YOUR ASSIGNMENT:
Please output the entries below without altering a single character.

SOURCE INFORMATION:
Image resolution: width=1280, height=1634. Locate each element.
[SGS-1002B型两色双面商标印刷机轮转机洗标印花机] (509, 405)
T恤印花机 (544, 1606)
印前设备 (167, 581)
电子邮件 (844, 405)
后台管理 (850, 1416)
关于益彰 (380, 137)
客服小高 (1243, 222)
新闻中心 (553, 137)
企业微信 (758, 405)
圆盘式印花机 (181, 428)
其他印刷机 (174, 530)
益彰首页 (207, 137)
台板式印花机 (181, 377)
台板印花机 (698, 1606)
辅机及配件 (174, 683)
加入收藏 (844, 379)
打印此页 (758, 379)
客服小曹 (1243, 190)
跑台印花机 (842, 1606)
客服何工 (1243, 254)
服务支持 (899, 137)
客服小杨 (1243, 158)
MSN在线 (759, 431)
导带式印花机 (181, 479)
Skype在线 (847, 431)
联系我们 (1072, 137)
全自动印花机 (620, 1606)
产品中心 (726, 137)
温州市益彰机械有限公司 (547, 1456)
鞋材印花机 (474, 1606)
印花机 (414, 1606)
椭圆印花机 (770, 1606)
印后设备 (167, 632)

REPLY TO THE EXERCISE:
Image resolution: width=1280, height=1634. Locate each element.
[SGS-1002B型两色双面商标印刷机轮转机洗标印花机] (509, 405)
T恤印花机 (544, 1606)
印前设备 (167, 581)
电子邮件 (844, 405)
后台管理 (850, 1416)
关于益彰 (380, 137)
客服小高 (1243, 222)
新闻中心 (553, 137)
企业微信 (758, 405)
圆盘式印花机 (181, 428)
其他印刷机 (174, 530)
益彰首页 (207, 137)
台板式印花机 (181, 377)
台板印花机 (698, 1606)
辅机及配件 (174, 683)
加入收藏 (844, 379)
打印此页 (758, 379)
客服小曹 (1243, 190)
跑台印花机 (842, 1606)
客服何工 (1243, 254)
服务支持 (899, 137)
客服小杨 (1243, 158)
MSN在线 (759, 431)
导带式印花机 (181, 479)
Skype在线 (847, 431)
联系我们 (1072, 137)
全自动印花机 (620, 1606)
产品中心 (726, 137)
温州市益彰机械有限公司 (547, 1456)
鞋材印花机 (474, 1606)
印花机 (414, 1606)
椭圆印花机 (770, 1606)
印后设备 (167, 632)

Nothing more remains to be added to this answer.